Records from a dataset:
================

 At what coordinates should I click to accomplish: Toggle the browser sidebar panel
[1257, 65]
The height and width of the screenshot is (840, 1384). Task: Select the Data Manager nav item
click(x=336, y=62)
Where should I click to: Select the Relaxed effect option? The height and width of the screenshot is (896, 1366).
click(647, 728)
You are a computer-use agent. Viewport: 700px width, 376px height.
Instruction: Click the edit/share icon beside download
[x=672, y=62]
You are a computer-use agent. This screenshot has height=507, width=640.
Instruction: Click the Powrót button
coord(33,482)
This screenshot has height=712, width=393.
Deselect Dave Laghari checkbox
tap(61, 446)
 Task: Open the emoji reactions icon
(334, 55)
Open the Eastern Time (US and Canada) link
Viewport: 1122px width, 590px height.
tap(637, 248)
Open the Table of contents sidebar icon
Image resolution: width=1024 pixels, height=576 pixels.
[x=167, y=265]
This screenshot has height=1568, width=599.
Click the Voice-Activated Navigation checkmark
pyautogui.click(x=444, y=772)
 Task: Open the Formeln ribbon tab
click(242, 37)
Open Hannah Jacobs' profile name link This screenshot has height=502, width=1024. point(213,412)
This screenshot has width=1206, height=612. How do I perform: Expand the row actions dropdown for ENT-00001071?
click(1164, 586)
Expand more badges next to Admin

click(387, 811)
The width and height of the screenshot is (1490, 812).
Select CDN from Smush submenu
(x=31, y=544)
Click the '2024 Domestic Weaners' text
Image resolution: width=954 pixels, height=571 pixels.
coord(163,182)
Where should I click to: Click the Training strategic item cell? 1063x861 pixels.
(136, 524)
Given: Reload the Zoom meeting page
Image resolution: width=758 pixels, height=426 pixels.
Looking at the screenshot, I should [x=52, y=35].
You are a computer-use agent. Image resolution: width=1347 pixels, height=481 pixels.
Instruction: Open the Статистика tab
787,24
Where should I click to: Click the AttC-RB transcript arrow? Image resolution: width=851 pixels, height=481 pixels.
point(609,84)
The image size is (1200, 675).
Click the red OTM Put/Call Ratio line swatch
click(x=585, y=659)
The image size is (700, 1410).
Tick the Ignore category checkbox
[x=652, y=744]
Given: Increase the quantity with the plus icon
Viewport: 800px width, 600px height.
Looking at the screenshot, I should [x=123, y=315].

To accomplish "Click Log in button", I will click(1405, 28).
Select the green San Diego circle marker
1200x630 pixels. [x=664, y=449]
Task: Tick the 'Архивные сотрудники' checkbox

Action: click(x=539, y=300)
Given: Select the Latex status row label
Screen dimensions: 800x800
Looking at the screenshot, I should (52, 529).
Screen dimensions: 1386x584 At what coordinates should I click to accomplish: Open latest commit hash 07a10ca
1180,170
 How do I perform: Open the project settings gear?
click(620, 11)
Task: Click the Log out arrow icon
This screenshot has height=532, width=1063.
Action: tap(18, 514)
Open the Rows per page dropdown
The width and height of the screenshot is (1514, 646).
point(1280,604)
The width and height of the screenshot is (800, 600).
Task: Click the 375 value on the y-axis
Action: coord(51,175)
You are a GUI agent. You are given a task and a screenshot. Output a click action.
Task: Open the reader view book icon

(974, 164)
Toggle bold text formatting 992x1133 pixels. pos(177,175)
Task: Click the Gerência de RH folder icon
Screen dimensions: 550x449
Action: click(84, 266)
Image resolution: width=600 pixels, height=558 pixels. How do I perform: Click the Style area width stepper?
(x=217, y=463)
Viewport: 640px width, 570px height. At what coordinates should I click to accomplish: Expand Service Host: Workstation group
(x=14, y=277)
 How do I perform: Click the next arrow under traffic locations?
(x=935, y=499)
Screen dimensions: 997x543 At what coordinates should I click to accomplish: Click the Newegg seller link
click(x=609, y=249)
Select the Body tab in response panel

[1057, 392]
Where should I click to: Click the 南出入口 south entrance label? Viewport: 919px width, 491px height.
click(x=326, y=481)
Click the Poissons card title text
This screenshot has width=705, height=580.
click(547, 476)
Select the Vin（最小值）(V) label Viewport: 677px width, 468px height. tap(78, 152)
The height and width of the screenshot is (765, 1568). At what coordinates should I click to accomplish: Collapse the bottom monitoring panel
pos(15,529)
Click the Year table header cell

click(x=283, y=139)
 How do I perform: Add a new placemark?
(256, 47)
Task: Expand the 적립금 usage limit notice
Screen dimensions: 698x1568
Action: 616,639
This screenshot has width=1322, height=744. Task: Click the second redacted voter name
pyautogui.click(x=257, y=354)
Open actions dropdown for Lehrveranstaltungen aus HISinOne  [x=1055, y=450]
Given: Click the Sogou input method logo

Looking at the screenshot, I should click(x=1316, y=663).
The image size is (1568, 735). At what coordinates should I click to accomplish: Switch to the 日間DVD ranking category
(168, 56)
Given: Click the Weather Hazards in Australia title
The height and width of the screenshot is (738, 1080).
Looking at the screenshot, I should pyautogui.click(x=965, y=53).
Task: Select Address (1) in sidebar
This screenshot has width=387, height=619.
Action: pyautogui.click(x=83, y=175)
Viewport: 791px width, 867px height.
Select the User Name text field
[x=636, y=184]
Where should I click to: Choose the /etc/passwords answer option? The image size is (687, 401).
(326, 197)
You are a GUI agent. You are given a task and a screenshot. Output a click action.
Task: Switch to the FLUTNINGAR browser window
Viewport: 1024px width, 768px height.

================

_Exercise_
Reproduce every entry above without a single alteration.

_Answer to the problem_
 At what coordinates should I click to accomplish: Toggle the browser sidebar panel
[1257, 65]
The height and width of the screenshot is (840, 1384). Task: Select the Data Manager nav item
click(x=336, y=62)
Where should I click to: Select the Relaxed effect option? The height and width of the screenshot is (896, 1366).
click(647, 728)
You are a computer-use agent. Viewport: 700px width, 376px height.
Instruction: Click the edit/share icon beside download
[x=672, y=62]
You are a computer-use agent. This screenshot has height=507, width=640.
Instruction: Click the Powrót button
coord(33,482)
This screenshot has height=712, width=393.
Deselect Dave Laghari checkbox
tap(61, 446)
 Task: Open the emoji reactions icon
(334, 55)
Open the Eastern Time (US and Canada) link
Viewport: 1122px width, 590px height.
tap(637, 248)
Open the Table of contents sidebar icon
Image resolution: width=1024 pixels, height=576 pixels.
[x=167, y=265]
This screenshot has height=1568, width=599.
Click the Voice-Activated Navigation checkmark
pyautogui.click(x=444, y=772)
 Task: Open the Formeln ribbon tab
click(242, 37)
Open Hannah Jacobs' profile name link This screenshot has height=502, width=1024. point(213,412)
This screenshot has width=1206, height=612. How do I perform: Expand the row actions dropdown for ENT-00001071?
click(1164, 586)
Expand more badges next to Admin

click(387, 811)
The width and height of the screenshot is (1490, 812).
Select CDN from Smush submenu
(x=31, y=544)
Click the '2024 Domestic Weaners' text
Image resolution: width=954 pixels, height=571 pixels.
coord(163,182)
Where should I click to: Click the Training strategic item cell? 1063x861 pixels.
(136, 524)
Given: Reload the Zoom meeting page
Image resolution: width=758 pixels, height=426 pixels.
Looking at the screenshot, I should [x=52, y=35].
You are a computer-use agent. Image resolution: width=1347 pixels, height=481 pixels.
Instruction: Open the Статистика tab
787,24
Where should I click to: Click the AttC-RB transcript arrow? Image resolution: width=851 pixels, height=481 pixels.
point(609,84)
The image size is (1200, 675).
Click the red OTM Put/Call Ratio line swatch
click(x=585, y=659)
The image size is (700, 1410).
Tick the Ignore category checkbox
[x=652, y=744]
Given: Increase the quantity with the plus icon
Viewport: 800px width, 600px height.
Looking at the screenshot, I should [x=123, y=315].

To accomplish "Click Log in button", I will click(1405, 28).
Select the green San Diego circle marker
1200x630 pixels. [x=664, y=449]
Task: Tick the 'Архивные сотрудники' checkbox

Action: click(x=539, y=300)
Given: Select the Latex status row label
Screen dimensions: 800x800
Looking at the screenshot, I should (52, 529).
Screen dimensions: 1386x584 At what coordinates should I click to accomplish: Open latest commit hash 07a10ca
1180,170
 How do I perform: Open the project settings gear?
click(620, 11)
Task: Click the Log out arrow icon
This screenshot has height=532, width=1063.
Action: tap(18, 514)
Open the Rows per page dropdown
The width and height of the screenshot is (1514, 646).
point(1280,604)
The width and height of the screenshot is (800, 600).
Task: Click the 375 value on the y-axis
Action: coord(51,175)
You are a GUI agent. You are given a task and a screenshot. Output a click action.
Task: Open the reader view book icon

(974, 164)
Toggle bold text formatting 992x1133 pixels. pos(177,175)
Task: Click the Gerência de RH folder icon
Screen dimensions: 550x449
Action: click(84, 266)
Image resolution: width=600 pixels, height=558 pixels. How do I perform: Click the Style area width stepper?
(x=217, y=463)
Viewport: 640px width, 570px height. At what coordinates should I click to accomplish: Expand Service Host: Workstation group
(x=14, y=277)
 How do I perform: Click the next arrow under traffic locations?
(x=935, y=499)
Screen dimensions: 997x543 At what coordinates should I click to accomplish: Click the Newegg seller link
click(x=609, y=249)
Select the Body tab in response panel

[1057, 392]
Where should I click to: Click the 南出入口 south entrance label? Viewport: 919px width, 491px height.
click(x=326, y=481)
Click the Poissons card title text
This screenshot has width=705, height=580.
click(547, 476)
Select the Vin（最小值）(V) label Viewport: 677px width, 468px height. tap(78, 152)
The height and width of the screenshot is (765, 1568). At what coordinates should I click to accomplish: Collapse the bottom monitoring panel
pos(15,529)
Click the Year table header cell

click(x=283, y=139)
 How do I perform: Add a new placemark?
(256, 47)
Task: Expand the 적립금 usage limit notice
Screen dimensions: 698x1568
Action: 616,639
This screenshot has width=1322, height=744. Task: Click the second redacted voter name
pyautogui.click(x=257, y=354)
Open actions dropdown for Lehrveranstaltungen aus HISinOne  [x=1055, y=450]
Given: Click the Sogou input method logo

Looking at the screenshot, I should click(x=1316, y=663).
The image size is (1568, 735). At what coordinates should I click to accomplish: Switch to the 日間DVD ranking category
(168, 56)
Given: Click the Weather Hazards in Australia title
The height and width of the screenshot is (738, 1080).
Looking at the screenshot, I should pyautogui.click(x=965, y=53).
Task: Select Address (1) in sidebar
This screenshot has width=387, height=619.
Action: pyautogui.click(x=83, y=175)
Viewport: 791px width, 867px height.
Select the User Name text field
[x=636, y=184]
Where should I click to: Choose the /etc/passwords answer option? The image size is (687, 401).
(326, 197)
You are a GUI agent. You are given a task and a screenshot. Output a click action.
Task: Switch to the FLUTNINGAR browser window
Viewport: 1024px width, 768px height.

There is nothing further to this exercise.